Профессор И. Янжул говорил члену Думы М. М. Ковалевскому: «Относительно Амурской дороги я всегда говорил и теперь говорю, что это такой вопрос, о котором надо думать и думать. С одной стороны, американцы у себя и англичане в Канаде прокладывали рельсовые пути через пустыни к Тихому океану и были правы, но, с другой стороны, страна севернее реки Амура слишком сурова и неприветлива, мало исследована и, вероятно, мало пригодна для земледелия. И — главное: американцы богаты, а мы бедны. Военное значение Амурской дороги как пути подвоза — несомненно, но в стратегическом отношении направление дороги параллельно границе (р. Амуру) крайне невыгодно и даже опасно, особенно при фактическом утверждении Японии в Южной Маньчжурии.

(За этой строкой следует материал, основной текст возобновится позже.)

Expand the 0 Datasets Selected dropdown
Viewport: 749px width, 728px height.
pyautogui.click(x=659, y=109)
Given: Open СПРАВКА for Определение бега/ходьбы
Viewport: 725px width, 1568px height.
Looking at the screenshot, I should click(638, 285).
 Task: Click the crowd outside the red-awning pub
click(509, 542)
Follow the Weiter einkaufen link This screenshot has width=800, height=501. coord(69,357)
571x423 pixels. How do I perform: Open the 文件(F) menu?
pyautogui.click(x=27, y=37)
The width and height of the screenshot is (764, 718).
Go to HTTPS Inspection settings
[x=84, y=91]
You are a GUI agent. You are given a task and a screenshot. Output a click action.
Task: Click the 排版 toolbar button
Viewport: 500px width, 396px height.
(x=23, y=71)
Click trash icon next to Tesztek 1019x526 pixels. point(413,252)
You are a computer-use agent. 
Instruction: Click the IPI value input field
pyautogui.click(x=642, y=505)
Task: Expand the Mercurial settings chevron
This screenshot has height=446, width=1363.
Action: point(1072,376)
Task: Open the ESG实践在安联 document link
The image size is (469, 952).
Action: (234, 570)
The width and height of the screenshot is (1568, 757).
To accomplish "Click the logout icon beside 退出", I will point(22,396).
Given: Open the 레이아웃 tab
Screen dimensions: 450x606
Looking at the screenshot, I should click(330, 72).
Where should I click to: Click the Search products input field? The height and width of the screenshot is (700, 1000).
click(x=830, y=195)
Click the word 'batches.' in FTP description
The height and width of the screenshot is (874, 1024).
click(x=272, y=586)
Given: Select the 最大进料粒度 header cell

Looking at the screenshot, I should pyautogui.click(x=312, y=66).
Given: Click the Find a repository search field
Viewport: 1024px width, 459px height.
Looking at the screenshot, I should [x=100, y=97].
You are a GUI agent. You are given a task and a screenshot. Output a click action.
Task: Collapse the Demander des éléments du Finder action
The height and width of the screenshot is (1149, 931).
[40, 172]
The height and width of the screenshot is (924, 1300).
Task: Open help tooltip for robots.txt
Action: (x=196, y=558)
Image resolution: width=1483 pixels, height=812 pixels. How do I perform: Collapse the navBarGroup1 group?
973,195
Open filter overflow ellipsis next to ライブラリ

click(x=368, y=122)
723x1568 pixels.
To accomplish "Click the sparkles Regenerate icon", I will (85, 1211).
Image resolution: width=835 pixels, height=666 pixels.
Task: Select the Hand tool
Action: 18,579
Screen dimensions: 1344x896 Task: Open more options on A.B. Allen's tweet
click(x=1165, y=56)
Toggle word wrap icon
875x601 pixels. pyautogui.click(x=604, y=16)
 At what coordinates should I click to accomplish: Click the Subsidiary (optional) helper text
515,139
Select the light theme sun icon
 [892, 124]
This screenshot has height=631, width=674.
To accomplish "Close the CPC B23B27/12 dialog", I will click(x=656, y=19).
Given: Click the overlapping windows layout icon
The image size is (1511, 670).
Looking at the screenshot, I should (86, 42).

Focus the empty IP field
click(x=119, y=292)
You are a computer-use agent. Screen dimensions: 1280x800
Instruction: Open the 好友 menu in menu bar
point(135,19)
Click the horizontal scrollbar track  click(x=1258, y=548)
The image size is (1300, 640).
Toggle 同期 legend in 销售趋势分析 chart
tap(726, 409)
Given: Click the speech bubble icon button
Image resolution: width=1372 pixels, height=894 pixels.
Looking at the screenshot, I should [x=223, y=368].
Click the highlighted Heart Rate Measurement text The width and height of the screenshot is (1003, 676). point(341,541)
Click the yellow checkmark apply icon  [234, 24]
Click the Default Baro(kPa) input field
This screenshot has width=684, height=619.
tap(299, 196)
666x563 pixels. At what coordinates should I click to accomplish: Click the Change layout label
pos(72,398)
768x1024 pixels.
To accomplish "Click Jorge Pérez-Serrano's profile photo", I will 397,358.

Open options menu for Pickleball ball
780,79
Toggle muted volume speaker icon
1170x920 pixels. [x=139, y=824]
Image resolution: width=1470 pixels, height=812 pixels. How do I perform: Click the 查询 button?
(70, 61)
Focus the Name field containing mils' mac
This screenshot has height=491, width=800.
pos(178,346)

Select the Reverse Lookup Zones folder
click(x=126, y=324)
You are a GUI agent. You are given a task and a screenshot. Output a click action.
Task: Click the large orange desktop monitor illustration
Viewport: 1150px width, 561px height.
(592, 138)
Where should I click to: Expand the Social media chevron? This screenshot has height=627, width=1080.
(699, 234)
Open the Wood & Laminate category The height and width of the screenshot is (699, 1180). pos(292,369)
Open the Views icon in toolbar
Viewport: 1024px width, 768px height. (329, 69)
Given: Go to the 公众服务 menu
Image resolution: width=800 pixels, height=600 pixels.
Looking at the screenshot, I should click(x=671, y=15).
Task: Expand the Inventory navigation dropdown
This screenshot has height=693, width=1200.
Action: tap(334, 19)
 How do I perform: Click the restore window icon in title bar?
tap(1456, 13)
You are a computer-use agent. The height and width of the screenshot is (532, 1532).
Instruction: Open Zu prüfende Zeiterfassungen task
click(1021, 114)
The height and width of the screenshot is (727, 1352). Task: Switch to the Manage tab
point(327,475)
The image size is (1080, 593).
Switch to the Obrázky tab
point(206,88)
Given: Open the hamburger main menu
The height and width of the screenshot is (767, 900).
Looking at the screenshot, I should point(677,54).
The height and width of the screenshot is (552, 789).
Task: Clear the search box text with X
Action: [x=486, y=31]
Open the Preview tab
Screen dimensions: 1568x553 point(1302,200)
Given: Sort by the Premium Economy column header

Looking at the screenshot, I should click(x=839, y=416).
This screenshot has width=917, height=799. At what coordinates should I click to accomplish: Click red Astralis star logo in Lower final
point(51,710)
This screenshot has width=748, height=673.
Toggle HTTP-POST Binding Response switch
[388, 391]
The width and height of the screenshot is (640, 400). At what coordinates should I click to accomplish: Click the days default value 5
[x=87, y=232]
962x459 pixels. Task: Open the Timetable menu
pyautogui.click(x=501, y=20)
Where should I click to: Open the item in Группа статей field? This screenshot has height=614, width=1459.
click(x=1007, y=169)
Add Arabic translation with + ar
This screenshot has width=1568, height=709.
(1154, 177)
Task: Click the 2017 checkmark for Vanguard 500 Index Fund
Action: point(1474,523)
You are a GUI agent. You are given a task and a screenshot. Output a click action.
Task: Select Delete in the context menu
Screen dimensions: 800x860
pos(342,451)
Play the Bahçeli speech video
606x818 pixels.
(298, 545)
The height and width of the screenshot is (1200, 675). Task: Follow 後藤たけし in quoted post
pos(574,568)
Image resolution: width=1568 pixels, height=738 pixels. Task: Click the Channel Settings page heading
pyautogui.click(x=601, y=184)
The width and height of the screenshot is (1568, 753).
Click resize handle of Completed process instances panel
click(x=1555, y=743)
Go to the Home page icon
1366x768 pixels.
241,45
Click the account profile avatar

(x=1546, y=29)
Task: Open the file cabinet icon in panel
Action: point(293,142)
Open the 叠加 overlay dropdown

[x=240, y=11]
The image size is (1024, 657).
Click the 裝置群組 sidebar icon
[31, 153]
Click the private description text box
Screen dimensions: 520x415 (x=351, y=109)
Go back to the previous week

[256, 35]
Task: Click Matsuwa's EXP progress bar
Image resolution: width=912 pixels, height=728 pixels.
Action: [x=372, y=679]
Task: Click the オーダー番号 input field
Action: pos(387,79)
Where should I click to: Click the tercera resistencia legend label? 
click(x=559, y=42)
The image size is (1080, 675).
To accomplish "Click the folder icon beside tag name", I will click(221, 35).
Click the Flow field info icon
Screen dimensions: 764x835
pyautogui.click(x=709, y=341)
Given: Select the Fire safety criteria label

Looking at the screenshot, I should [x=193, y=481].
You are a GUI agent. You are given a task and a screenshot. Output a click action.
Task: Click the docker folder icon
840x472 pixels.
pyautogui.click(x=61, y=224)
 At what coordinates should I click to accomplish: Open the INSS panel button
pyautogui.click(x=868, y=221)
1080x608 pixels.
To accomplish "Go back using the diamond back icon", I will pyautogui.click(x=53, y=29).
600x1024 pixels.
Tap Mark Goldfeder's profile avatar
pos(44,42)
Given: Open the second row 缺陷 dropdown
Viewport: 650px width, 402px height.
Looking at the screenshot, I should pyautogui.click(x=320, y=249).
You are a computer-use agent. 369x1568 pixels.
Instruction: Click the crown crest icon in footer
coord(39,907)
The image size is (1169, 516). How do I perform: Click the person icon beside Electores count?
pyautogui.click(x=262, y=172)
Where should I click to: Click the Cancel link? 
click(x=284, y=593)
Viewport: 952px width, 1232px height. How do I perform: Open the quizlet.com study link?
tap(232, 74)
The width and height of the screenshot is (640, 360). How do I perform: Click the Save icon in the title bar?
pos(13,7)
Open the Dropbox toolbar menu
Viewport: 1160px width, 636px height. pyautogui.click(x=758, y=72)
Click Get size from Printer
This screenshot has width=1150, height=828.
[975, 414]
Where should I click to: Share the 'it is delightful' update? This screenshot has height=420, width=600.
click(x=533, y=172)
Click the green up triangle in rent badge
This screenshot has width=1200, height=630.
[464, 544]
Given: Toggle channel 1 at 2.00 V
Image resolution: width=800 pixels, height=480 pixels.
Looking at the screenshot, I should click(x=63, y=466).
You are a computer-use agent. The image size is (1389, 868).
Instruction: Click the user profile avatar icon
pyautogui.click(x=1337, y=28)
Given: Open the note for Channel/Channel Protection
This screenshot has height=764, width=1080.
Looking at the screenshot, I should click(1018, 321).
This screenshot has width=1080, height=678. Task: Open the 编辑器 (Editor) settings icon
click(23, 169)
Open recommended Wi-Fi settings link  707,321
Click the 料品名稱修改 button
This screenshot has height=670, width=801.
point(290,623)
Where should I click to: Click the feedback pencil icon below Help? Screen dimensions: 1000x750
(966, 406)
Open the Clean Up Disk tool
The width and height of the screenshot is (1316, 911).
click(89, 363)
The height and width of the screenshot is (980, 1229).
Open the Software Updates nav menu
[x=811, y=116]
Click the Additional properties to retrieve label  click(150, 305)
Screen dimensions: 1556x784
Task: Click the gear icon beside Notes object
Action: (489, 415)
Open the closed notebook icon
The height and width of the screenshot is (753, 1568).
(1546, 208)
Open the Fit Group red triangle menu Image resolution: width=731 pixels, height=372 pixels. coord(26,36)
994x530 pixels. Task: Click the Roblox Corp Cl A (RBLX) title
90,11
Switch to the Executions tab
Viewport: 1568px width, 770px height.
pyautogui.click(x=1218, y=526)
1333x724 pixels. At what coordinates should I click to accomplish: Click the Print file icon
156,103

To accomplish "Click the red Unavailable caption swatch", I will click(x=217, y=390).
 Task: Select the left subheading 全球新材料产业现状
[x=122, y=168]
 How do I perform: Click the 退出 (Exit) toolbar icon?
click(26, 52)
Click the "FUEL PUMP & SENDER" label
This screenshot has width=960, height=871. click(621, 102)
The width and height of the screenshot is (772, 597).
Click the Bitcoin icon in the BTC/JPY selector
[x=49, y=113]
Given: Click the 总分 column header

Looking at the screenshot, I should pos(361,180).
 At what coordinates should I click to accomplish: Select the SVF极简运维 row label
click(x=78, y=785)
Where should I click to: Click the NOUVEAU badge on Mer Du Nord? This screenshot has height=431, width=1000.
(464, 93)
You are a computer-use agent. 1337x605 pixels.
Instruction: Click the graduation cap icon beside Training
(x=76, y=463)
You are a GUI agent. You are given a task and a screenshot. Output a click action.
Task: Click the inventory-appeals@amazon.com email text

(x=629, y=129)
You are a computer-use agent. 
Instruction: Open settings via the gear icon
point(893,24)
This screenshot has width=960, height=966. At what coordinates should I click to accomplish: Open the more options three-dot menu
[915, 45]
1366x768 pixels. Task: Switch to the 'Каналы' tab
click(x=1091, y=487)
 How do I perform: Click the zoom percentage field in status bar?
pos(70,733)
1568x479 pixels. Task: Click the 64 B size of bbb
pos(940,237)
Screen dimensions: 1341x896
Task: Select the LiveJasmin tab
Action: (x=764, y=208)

Проектированный рельсовый путь, хотя и прикрыт рекою Амуром, тем не менее будет подвержен опасности захвата (перерыва со всеми неблагоприятными для обороны Тихоокеанского побережья последствиями). Чем севернее будет проложен путь, тем положение его будет безопаснее».
«Вместе с представителями от Амурской и Приморской областей и нашим первым министром считаю, что Амурская железная дорога безусловно необходима как в политическом, так и в экономическом отношениях, — писал из Владивостока военный судья генерал-майор Латернер генералу Д. Ф. Каморскому в Петербург, — я не согласен только с направлением».
В марте месяце Д. А. Хомяковым в письме из Рима выражалась радость, что в Думу поступил проект по аграрной реформе от самих крестьянских депутатов: «… надо благословлять Господа за то, что крестьяне сами изложили, чего они хотят, и тем самым дали возможность свалить на них ответственность по аграрному делу. Требования их вполне приемлемые, а наша глупая консервативная печать, услыхав что-то об отчуждении помещичьих земель, тотчас же забила тревогу. Пишу вам эти строки с тем, чтобы упросить вас взять под свое покровительство этот проект и замолвить за него слово в „Вестнике кружка дворян“. Я написал в том же духе Ф. Д. Самарину и Жиоржионе. Авось и они посмотрят на это дело разумными глазами и поймут, что надо ухватиться за мужицкий почин, а не чураться его потому только, что в него попало пугающее слово».
О недостаточной подготовке министерства внутренних дел к земельной реформе писал П. Шиловский из Симбирска к издателю «Гражданина» князю В. П. Мещерскому в Петербург: «Замыслив земельную реформу величайшей важности, в принципе весьма разумную, министерство (а вернее, земский отдел, так как П. А. Столыпин поглощен всем, но только не тем, что делается у него в ведомстве) поступило с преступной легкомысленностью… Его помощники, видевшие мужицкие лапти только в опере „Жизнь за царя“, всего боятся, ни в чем не уверены… »
Князь С. Волконский выражал опасения, что в таком серьезном вопросе будет играть большую роль тактика социал-демократов, крестьян и духовенства. В письме к М. П. Яковлеву в Москву он говорит: «В Думе все более и более выясняется, что левые вместе с крестьянами и попами составляют немного более половины Думы, и это обстоятельство в будущую сессию может оказаться роковым. Например, закон против общины может пройти большинством в каких-нибудь десять голосов, и тогда роспуск Думы неизбежен. Вся беда в том, что попы и крестьяне не в состоянии подняться над классовой точкой зрения и в таких случаях вотируют, как один человек. Если судить по этой Думе, то как еще малокультурна и невежественна Россия! Я думаю, что конституция у нас долго не продержится — придется правительству приостановить ее на некоторое время».